AutoML (V7.1)¶
2021年6月14日
DataRobot v7.1.0のリリースでは、以下のように多くの新しいUIおよびAPI機能が追加されました。 詳細については、時系列の新機能も参照してください。
期限切れの古い機能に対するサポートの変更については、サポート終了に関する重要なお知らせをご覧ください。 このドキュメントでは、DataRobotの修正された問題についても説明します。
リリースv7.1.0では、以下の言語のUI文字列の翻訳が更新されています。
- 日本語
- フランス語
- スペイン語
注目の新機能...¶
リリース7.1の主な新機能には以下が含まれます。
- New documentation experience
- Automated AI Reports
- Feature Discovery Snowflake integration
- Beta: Purpose-built AI applications with the AI App Builder
New documentation experience¶
This release introduces a new documentation experience for DataRobot platform application users.
In addition to a new look, the organization has been modified to better reflect the end-to-end modeling workflow. Content has been added—and moved—to provide easier access to documentation resources. 以下に具体例を示します。
-
Content changes:
- A DataRobot glossary, which will grow over time, is available.

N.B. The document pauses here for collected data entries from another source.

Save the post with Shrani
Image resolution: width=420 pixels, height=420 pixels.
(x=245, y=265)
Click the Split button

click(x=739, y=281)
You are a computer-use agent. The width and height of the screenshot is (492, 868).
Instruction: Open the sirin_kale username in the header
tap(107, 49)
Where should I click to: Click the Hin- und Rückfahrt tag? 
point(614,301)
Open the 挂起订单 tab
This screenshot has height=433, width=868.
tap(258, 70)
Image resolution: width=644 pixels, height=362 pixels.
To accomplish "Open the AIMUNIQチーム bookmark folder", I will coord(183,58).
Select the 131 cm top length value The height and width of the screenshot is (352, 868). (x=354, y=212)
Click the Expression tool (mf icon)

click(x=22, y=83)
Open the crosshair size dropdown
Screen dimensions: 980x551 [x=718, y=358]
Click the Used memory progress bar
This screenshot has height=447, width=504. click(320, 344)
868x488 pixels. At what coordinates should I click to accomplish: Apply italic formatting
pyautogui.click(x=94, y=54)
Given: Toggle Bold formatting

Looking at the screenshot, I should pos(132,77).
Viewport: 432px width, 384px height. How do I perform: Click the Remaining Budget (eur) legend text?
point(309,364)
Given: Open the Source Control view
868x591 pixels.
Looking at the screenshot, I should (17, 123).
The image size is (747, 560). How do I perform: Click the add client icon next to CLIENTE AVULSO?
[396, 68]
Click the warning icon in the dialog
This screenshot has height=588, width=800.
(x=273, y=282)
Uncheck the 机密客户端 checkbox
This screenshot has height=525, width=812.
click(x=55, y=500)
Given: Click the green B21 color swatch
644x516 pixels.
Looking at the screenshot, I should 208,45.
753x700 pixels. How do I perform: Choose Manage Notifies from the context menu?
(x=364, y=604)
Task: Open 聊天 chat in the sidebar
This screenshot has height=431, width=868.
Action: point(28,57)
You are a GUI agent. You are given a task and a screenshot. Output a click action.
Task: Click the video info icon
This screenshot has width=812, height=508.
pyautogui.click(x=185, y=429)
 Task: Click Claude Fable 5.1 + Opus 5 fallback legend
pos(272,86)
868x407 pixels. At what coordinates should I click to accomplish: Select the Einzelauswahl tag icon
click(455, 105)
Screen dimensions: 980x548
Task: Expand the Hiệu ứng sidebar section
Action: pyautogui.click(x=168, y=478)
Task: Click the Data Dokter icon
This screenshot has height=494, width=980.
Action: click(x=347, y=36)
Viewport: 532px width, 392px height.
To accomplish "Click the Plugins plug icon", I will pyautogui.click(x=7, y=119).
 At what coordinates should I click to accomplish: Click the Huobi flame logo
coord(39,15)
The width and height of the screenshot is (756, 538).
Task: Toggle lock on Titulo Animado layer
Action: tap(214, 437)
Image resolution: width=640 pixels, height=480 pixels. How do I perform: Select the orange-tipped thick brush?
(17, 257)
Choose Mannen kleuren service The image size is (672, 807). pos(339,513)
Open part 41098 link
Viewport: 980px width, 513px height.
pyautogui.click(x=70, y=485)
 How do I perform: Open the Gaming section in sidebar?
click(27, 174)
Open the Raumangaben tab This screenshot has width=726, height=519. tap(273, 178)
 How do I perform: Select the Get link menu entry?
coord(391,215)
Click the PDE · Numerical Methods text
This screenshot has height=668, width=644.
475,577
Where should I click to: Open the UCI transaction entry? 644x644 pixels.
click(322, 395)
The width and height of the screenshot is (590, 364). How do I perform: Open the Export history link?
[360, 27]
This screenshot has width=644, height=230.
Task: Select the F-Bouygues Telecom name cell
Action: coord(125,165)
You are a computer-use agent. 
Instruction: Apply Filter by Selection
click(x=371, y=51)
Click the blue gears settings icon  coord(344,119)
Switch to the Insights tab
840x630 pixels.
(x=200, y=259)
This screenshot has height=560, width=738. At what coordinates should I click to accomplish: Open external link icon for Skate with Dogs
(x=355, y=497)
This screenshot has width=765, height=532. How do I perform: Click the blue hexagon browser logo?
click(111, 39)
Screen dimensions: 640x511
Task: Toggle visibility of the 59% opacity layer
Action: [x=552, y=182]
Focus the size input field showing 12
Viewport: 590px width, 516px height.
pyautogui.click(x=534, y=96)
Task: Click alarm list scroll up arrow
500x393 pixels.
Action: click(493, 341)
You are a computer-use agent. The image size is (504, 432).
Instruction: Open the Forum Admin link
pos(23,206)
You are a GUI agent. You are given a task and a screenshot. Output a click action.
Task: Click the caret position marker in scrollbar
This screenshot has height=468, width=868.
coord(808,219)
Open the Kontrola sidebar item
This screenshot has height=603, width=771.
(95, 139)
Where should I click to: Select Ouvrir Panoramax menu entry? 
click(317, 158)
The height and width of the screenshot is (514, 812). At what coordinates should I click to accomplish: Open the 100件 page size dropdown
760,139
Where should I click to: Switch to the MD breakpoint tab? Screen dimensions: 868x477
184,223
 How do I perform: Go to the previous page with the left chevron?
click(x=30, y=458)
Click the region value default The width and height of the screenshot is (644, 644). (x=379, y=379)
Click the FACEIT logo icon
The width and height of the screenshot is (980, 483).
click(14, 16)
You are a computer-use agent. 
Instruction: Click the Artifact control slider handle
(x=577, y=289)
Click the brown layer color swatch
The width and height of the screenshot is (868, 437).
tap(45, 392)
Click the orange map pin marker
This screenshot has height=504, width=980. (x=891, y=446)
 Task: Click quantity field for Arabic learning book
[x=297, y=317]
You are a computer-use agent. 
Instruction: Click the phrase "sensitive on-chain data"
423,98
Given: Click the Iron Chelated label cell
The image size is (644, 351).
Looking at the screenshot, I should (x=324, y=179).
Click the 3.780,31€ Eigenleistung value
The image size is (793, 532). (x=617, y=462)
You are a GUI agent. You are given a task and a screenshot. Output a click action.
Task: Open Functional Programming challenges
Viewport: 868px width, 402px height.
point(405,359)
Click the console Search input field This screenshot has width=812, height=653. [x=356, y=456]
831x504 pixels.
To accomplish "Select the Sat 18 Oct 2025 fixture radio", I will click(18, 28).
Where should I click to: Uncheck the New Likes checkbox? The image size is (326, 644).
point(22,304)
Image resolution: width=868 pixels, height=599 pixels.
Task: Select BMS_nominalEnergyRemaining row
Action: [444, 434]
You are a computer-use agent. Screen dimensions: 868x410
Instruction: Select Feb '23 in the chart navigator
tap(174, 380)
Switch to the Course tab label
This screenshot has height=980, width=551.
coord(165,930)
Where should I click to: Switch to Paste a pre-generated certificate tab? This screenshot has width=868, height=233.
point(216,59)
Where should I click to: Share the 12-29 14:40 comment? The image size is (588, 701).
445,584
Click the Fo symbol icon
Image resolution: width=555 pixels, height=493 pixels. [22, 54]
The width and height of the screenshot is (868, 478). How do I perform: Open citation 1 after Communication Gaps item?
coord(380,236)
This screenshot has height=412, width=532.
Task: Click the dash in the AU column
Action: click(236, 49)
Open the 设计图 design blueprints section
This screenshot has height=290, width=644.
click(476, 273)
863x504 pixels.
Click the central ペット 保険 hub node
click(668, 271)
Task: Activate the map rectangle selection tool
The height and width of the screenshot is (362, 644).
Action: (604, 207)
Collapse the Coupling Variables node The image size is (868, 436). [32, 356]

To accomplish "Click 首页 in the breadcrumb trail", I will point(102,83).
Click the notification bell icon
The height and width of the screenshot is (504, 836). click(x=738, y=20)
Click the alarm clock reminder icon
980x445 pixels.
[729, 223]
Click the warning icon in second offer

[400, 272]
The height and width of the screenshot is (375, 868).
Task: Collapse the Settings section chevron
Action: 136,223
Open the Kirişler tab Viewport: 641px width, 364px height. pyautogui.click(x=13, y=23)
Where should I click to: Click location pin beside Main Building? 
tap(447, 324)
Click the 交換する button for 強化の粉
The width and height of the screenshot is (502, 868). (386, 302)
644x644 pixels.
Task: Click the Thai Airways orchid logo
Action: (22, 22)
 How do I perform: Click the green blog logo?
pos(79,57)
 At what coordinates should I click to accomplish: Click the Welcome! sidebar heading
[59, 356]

- API documentation—a Quickstart and REST API, Python client, and R client documentation—can be launched from within the site.
-
Zoom images for a closer look. When you hover on an image, a magnifier appears. Click once on the image to expand it in-screen, click again to return to the page.
-
Book (left-side) and page-specific (right side) table of contents make navigation easier.
The site will continue to grow, with notebook and tutorial content coming soon. Questions, comments, and suggestions are welcome, send email to docs@datarobot.com.
Automated AI reports¶
With this release, you can now create and download the DataRobot AI report—documentation that provides a high-level overview of the modeling building process.
The report summarizes the most important findings of a project, allowing you to present them to stakeholders in an easily consumable format. It provides accuracy insights for the top-performing model, including speed and cross-validation scores. また、最高のパフォーマンスを発揮するモデルの特徴量のインパクトヒストグラムで解釈可能性のインサイトもキャプチャします。 Detailed model explanations, performance metrics, and ethics insights generated in the AI Report help you build overall trust in your AI projects and prove value to your key stakeholders.
Feature Discovery Snowflake integration¶
An integration between DataRobot and Snowflake allows joint users to execute Feature Discovery projects in DataRobot while performing computations in Snowflake, when beneficial. The integration minimizes data movement, making the computation of new model features faster, more accurate, and more cost-effective. DataRobot detects whether all secondary datasets configured for the project are dynamic and are referencing tables in Snowflake. If they are, DataRobot automatically pushes joins and filtering operations into Snowflake, and then loads the smaller result set back into DataRobot. Because Feature Discovery is now starting with smaller datasets, DataRobot project runtimes are reduced.
Beta: Purpose-built AI applications with the AI App Builder¶
The AI App Builder provides a way for users without coding experience to launch, configure, and share AI-powered applications in a visual and interactive interface so that predictions can be easily shared and consumed—optimizing decision-making for a machine learning use case and delivering increased value from data.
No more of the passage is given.